On one level, these cuts (and the attendant tax rises accompanying them, such as increasing VAT from 17.5% to 20%) are measures simply aimed at slowly undoing the unquestionable damage that 13 years of Labour mismanagement inflicted on those splendid islands.

On another level, however, it is also unquestionable that world economic circumstances are grim to say the least, and especially so where Europe and, by extension, the UK is concerned.

It’s come to pass in the last few weeks that Europe wants Britain to pay €31 billion (AUD $40 billion, or £26 billion) to bail out the Euro.

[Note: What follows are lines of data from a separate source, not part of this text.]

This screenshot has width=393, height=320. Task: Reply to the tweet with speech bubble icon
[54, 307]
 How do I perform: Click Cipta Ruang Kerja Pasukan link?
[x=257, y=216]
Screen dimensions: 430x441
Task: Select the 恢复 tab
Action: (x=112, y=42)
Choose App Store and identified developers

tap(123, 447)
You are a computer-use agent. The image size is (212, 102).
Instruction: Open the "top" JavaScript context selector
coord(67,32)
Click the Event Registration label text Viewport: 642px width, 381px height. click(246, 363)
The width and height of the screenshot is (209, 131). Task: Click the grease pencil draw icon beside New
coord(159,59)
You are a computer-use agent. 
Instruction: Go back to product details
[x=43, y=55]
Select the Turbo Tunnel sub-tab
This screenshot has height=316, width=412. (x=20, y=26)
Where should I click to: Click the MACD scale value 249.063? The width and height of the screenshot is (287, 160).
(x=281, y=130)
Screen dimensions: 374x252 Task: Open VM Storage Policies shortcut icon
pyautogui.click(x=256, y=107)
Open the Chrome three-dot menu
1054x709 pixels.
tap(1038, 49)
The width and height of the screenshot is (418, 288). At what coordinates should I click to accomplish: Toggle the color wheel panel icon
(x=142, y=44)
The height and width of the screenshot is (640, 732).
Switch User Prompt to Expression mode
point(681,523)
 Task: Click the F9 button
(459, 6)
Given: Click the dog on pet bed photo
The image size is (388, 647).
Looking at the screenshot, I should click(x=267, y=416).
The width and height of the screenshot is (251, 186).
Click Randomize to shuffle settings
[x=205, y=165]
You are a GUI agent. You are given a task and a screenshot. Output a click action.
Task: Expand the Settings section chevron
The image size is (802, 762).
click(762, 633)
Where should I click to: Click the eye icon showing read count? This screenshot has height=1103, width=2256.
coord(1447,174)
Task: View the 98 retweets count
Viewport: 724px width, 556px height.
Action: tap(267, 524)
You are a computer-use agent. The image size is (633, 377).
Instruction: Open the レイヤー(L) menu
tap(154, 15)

I’d say that it’s perfectly reasonable for Britain to take the view that having avoided the Euro and the ERM almost entirely, it should not be at all obliged to pay a penny to prop up and prolong what was always a colossal mistake.

More to the point, as things stand with the EU generally (and despite the deal Margaret Thatcher famously struck in 1980, generating much odium toward the UK for its daring to fight Brussels), Britain still pays the single largest annual contribution towards Europe of the lot of them.

And most of all, there isn’t much point in Cameron, Osborne and the Conservative Party stripping £15-£20 billion per year of profligate waste out of the UK economy, just to piss those savings back up against a post in bailing out countries too stupid to realise the Euro is and was a bad deal, and too stupid to know when to call the whole thing off.

My sense is the British public will reluctantly put up with Cameron and Osborne cutting out expenditures that ought never have been incurred, but that there would be a near-bloody insurrection at the prospect of the monies saved being sent across the Channel to fill the coffers of those too inept to see what Britain (with the exception of its last, loathsome Labour government) saw — that the Euro is just a ruse, and that France and Germany might have money, but they can’t rule the world with it.

Drachmas, Francs, Deutsche Marks, Lira…much more sensible; and with the wisdom of hindsight, better soil to grow a community from, as opposed to simply insisting everyone be the same.

Will Britain sink back into recession? I don’t know.

I don’t think so, but at the minimum, I certainly hope not.

But whether it does or not, Cameron and Osborne are fixing the British economy in the same way Thatcher and Howe were forced to do 30 years ago, having taken office in 1979 from another Labour government that had all but bankrupted Britain.

The Euro is a red herring that has been a distraction in Britain for too long.

The Liberal Democrats are likely to pay, literally, with their electoral life for trying to frustrate Cameron’s attempts to fix Britain.

And following Cameron’s recent veto of a treaty to bind European nations closer economically, the Tory Party’s vote in all reputable opinion polls has been rising in the past fortnight: not yet far enough to win an election outright, without the accursed Lib-Dems, but it’s getting close.

Call on a fresh election, and voters will zero in on Labour: it might be the place to park protest votes in the polls, but with its ineffectual leader, ineffective front bench, confused messages and shrinking membership, I’d wager a Conservative landslide if such an election were to be pulled on any time soon.

Cameron and his Conservatives must stay the course on economic reform. Double-dip or no, the benefits will materialise in the mid-term. Yes, the Tory Party will rightly reap an electoral dividend for them. But they were elected to fix Britain, and thus ought not be distracted by the pox of the Liberal Democrats and Labour to their left, or by the odious entity that is Europe and the Euro on its flank.